Last time, we noted that the std::rotate function requires only forward iterators. The algorithm we explored last time involved a clever sequence of reversals, but reversals require bidirectional iterators (one to iterator forward from the beginning and another to iterate backward from the end). How do you do it when you can only iterate forward?

Let’s set up the problem again. Suppose we want to swap these two blocks A and B.

We can early-out in the vacuous cases where either the A or B block is empty. For those cases, we can return without doing anything.

We start by swapping the elements at first and mid, then incrementing both pointers and repeating. Here’s what it looks after swapping a handful of items:

Let’s first take the case where the A block is bigger than the B block. In that case, the entire B block gets swapped to the start of the buffer, and a B-sized chunk of the first part of the A block (let’s call it A1) got swapped to the end of the buffer. There’s still a leftover chunk of the A block, call it A2, that hasn’t moved yet.

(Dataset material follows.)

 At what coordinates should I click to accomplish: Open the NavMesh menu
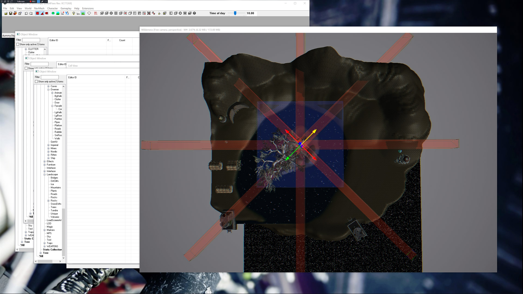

Okay, so the B block is in its final position, but the A1 and A2 blocks need to be swapped. Hey, I know how to swap two adjacent blocks: I call std::rotate on myself recursively! Since this is a tail recursive call, I can just move mid back to its original position at the start of the function and restart the algorithm.

The other case is where the A block is smaller than the B block.

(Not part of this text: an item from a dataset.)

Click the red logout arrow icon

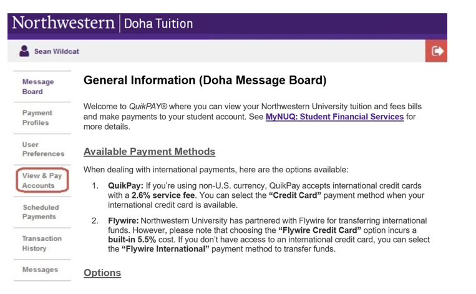tap(436, 51)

In this case, we swap until we have used up all of the A elements. The entire A block gets swapped to the middle of the buffer, and an A-sized chunk of the start of the B block (call it B1) goes to the start of the buffer, with the leftover part of B (call it B2) stays at the end of the buffer.

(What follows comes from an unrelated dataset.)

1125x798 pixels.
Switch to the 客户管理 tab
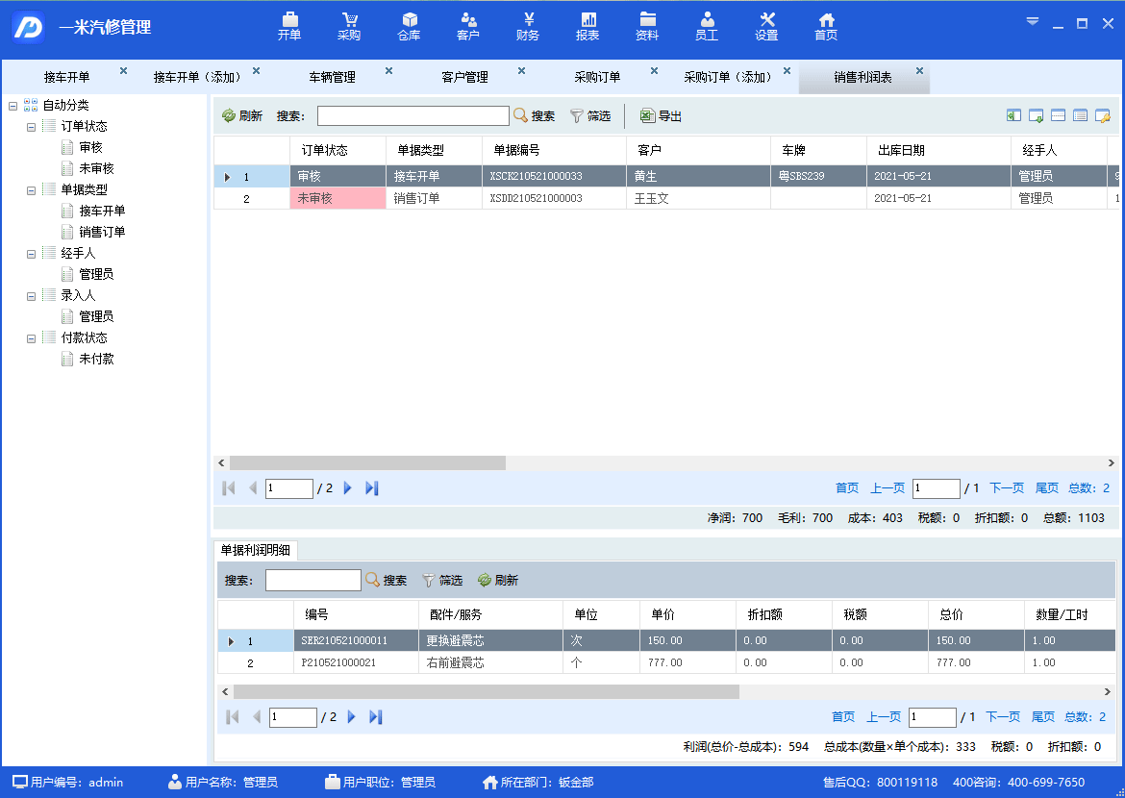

Again, we can finish with a recursive rotate call, this time to swap A and B2.

In both cases, the recursive call is strictly smaller than the original call because we know that both A and B are nonempty: If either was empty, we would have performed a nop early-exit. Therefore, at least one element will be swapped before we reach the recursive call, and we consequently know that the recursion will eventually terminate.

The final case is where the A and B blocks are the same size. In that case, we have swapped all the B elements to the first half and all the A elements to the second half.

If we are lucky to get here, then we are done!

Note that we don’t need a special case handler for the equal-sized blocks case. We can treat as either the first or second case and let the early-out in the recursive call realize that there is nothing to do.

The number of swaps is n. You can calculate this recursively, since we perform k swaps to move the smaller block, and the recursive call (by induction) performs n − k swaps, for a total of n. You can also calculate this directly by observing that at each step, one element gets swapped into its final position (namely, at *first, just before we increment it).

Even though this algorithm and the bidirectional-iterator version both perform n swaps, the bidirectional-iterator version has better locality of reference, so it is preferred if available.

Next time, we’ll apply this to our original problem.

Bonus chatter: You don’t need to do a preliminary std::distance to figure out whether block A or block B is smaller. You can just start swapping elements, and make a note of which happens first: Does first reach the original mid (which means that the A block is smaller) or does mid reach last (which means that the B block is smaller). This “figure it out as you go” doesn’t change the complexity, but it does lower the constant a little bit because you don’t have to iterate through all of the larger block just to realize that it’s took big.